“Stop! stop!” they all cried out.
From Helene’s lips came a dull moan; she had fallen upon the gravel of a pathway, and her efforts to rise were fruitless.
“Good heavens!” exclaimed the doctor, his face turning very pale. “How imprudent!”
They all crowded round her. Jeanne began weeping so bitterly that Monsieur Rambaud, with his heart in his mouth, was compelled to take her in his arms. The doctor, meanwhile, eagerly questioned Helene.
“Is it the right leg you fell on? Cannot you stand upright?” And as she remained dazed, without answering, he asked: “Do you suffer?”
“Yes, here at the knee; a dull pain,” she answered, with difficulty.
He at once sent his wife for his medicine case and some bandages, and repeated:
“I must see, I must see. No doubt it is a mere nothing.”
He knelt down on the gravel and Helene let him do so; but all at once she struggled to her feet and said: “No, no!”
“But I must examine the place,” he said.
A slight quiver stole over her, and she answered in a yet lower tone:
“It is not necessary. It is nothing at all.”

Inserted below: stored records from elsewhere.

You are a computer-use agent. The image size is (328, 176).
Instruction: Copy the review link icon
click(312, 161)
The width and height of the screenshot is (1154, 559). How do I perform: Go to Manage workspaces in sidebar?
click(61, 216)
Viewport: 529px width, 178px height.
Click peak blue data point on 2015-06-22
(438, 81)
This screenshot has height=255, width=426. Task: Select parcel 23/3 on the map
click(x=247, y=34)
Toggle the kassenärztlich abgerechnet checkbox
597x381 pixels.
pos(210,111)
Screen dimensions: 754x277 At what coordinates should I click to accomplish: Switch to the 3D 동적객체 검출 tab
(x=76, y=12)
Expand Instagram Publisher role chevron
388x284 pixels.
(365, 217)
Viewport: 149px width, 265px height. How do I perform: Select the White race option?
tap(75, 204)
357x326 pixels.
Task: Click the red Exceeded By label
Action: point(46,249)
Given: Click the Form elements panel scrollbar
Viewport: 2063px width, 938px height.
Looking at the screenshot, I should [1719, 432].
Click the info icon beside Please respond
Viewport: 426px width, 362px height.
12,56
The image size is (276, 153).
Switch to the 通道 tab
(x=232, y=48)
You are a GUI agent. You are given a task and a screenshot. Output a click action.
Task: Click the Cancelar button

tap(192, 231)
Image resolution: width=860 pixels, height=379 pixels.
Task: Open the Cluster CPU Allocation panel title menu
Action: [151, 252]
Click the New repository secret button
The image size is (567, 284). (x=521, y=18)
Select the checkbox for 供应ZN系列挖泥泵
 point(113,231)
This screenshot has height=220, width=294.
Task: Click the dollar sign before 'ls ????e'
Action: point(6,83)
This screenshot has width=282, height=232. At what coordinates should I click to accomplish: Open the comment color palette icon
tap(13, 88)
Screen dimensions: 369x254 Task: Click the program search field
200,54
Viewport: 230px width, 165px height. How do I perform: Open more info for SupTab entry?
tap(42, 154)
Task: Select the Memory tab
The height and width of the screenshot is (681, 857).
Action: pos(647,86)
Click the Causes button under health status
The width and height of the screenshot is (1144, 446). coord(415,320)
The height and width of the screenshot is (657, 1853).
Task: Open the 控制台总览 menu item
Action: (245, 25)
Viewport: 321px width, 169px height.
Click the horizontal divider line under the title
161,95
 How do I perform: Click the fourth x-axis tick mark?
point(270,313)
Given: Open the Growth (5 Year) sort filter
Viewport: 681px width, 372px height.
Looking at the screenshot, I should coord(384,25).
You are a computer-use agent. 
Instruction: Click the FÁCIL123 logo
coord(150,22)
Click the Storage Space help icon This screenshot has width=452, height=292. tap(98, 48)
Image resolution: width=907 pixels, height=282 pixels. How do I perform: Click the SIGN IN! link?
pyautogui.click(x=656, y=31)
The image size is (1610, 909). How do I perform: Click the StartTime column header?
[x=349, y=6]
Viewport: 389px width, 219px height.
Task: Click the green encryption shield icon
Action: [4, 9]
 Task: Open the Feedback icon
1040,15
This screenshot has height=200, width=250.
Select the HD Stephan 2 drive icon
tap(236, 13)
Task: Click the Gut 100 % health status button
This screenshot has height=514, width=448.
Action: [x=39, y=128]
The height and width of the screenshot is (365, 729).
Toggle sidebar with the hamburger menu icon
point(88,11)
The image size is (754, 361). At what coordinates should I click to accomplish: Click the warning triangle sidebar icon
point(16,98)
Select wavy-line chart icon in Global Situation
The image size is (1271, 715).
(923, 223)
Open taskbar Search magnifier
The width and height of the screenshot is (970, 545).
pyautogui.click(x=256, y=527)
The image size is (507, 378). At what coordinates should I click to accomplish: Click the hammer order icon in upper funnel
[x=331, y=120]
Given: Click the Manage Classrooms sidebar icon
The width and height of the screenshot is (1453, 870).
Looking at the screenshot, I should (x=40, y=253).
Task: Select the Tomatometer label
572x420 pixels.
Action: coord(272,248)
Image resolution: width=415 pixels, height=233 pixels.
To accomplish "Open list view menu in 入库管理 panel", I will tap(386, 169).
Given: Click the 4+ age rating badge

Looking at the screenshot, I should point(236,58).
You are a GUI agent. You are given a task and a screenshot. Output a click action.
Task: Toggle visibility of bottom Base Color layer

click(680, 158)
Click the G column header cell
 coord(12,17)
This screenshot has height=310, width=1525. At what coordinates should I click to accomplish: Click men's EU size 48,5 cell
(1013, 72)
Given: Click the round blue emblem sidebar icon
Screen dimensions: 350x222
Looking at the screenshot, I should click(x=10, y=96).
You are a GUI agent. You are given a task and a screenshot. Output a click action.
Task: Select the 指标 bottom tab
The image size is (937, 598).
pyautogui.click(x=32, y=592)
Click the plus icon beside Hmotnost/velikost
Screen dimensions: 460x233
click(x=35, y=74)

He looked at her, at first astounded. Her neck was flushing red; for a moment their eyes met, and seemed to read each other’s soul; he was disconcerted, and slowly rose, remaining near her, but without pressing her further.
Helene had signed to Monsieur Rambaud. “Fetch Doctor Bodin,” she whispered in his ear, “and tell him what has happened to me.”
Ten minutes later, when Doctor Bodin made his appearance, she, with superhuman courage, regained her feet, and leaning on him and Monsieur Rambaud, contrived to return home. Jeanne followed, quivering with sobs.
“I shall wait,” said Doctor Deberle to his brother physician. “Come down and remove our fears.”
In the garden a lively colloquy ensued. Malignon was of opinion that women had queer ideas. Why on earth had that lady been so foolish as to jump down? Pauline, excessively provoked at this accident, which deprived her of a pleasure, declared it was silly to swing so high. On his side Doctor Deberle did not say a word, but seemed anxious.
“It is nothing serious,” said Doctor Bodin, as he came down again —“only a sprain. Still, she will have to keep to an easy-chair for at least a fortnight.”
Thereupon Monsieur Deberle gave a friendly slap on Malignon’s shoulder. He wished his wife to go in, as it was really becoming too cold. For his own part, taking Lucien in his arms, he carried him into the house, covering him with kisses the while.
Both windows of the bedroom were wide open, and in the depths below the house, which was perched on the very summit of the hill, lay Paris, rolling away in a mighty flat expanse. Ten o’clock struck; the lovely February morning had all the sweetness and perfume of spring.